Dr. Shih, Chiaho 施嘉和 博士



MicroRNA-130a can inhibit hepatitis B virus replication via targeting PGC1α and PPARγ.

RNA Jan 16, 2015

In hepatitis B virus (HBV)-replicating hepatocytes, miR-130a expression was significantly reduced. In a reciprocal manner, miR-130a reduced HBV replication by targeting at two major metabolic regulators PGC1α and PPARγ, both of which can potently stimulate HBV replication.

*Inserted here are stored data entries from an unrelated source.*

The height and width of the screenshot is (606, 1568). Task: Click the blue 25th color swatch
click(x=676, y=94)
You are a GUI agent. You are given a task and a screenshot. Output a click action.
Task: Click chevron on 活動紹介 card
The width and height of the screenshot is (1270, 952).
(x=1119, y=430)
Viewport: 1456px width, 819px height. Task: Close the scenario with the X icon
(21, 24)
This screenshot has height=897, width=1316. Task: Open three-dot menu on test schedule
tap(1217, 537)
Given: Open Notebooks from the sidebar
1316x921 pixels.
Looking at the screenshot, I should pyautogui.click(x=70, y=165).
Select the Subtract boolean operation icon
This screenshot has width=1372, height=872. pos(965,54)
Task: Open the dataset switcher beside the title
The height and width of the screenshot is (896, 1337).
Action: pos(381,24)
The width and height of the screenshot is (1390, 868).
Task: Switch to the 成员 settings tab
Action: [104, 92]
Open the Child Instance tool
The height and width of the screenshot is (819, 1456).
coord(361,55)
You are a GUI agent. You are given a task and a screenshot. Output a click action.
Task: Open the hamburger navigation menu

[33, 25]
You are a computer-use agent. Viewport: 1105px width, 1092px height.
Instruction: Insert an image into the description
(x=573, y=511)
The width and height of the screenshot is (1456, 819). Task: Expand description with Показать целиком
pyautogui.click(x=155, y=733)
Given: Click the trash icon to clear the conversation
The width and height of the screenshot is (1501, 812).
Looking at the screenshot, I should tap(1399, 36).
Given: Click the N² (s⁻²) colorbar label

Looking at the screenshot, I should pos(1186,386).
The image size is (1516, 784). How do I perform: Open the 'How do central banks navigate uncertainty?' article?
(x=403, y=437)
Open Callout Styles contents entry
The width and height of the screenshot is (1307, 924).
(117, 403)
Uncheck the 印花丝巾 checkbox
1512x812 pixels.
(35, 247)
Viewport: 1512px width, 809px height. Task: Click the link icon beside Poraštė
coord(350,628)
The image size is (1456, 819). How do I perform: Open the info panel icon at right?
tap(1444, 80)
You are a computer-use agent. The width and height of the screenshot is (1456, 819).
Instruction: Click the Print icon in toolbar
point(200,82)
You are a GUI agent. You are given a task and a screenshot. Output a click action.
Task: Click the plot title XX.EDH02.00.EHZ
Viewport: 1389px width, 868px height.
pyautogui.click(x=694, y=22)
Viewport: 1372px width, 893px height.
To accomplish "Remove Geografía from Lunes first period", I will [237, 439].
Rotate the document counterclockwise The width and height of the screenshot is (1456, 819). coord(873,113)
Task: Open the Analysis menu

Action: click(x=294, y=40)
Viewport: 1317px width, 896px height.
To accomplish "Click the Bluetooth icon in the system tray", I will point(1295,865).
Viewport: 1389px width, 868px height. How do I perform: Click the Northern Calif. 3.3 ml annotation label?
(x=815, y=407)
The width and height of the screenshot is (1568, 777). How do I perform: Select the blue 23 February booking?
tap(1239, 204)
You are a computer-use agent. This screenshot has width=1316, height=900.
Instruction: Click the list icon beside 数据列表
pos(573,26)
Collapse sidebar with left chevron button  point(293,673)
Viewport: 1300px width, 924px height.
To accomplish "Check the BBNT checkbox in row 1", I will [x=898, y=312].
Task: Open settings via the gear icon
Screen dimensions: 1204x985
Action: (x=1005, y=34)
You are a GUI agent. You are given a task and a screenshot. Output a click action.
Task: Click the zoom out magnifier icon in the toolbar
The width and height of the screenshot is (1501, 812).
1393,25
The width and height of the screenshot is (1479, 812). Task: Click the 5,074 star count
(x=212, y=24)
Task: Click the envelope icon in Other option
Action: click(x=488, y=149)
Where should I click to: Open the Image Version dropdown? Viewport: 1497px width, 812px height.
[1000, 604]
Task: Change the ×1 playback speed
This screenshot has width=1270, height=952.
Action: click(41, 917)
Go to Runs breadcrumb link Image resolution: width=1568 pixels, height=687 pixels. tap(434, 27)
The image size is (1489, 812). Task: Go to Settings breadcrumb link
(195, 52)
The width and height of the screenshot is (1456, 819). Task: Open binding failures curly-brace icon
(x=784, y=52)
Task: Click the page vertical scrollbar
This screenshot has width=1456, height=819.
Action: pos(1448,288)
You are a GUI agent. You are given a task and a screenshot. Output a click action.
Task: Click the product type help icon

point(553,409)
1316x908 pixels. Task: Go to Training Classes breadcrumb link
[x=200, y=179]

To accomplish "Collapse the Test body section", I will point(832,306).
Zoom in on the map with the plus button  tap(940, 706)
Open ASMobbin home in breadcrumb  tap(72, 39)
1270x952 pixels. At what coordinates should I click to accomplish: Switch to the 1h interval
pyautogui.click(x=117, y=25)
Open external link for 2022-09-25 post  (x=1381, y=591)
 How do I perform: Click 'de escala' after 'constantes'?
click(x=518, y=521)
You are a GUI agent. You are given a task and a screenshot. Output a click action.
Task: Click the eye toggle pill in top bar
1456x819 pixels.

We proposed a positive feed-forward loop between HBV, miR-130a, PPARγ, and PGC1α. Accordingly, HBV can significantly enhance viral replication by reducing miR-130a and increasing PGC1α and PPARγ. NF-κB/p65 can strongly stimulate miR-130a promoter, while miR-130a can promote NF-κB/p65 protein level by reducing PPARγ and thus NF-κB/p65 protein degradation. We postulated another positive feed-forward loop between miR-130a and NF-κB/p65 via PPARγ. During liver inflammation, NF-κB signaling could contribute to viral clearance via its positive effect on miR-130a transcription. Conversely, in asymptomatic HBV carriers, persistent viral infection could reduce miR-130a and NF-κB expression, leading to dampened inflammation and immune tolerance. Finally, miR-130a could contribute to metabolic homeostasis by dual targeting PGC1α and PPARγ simultaneously.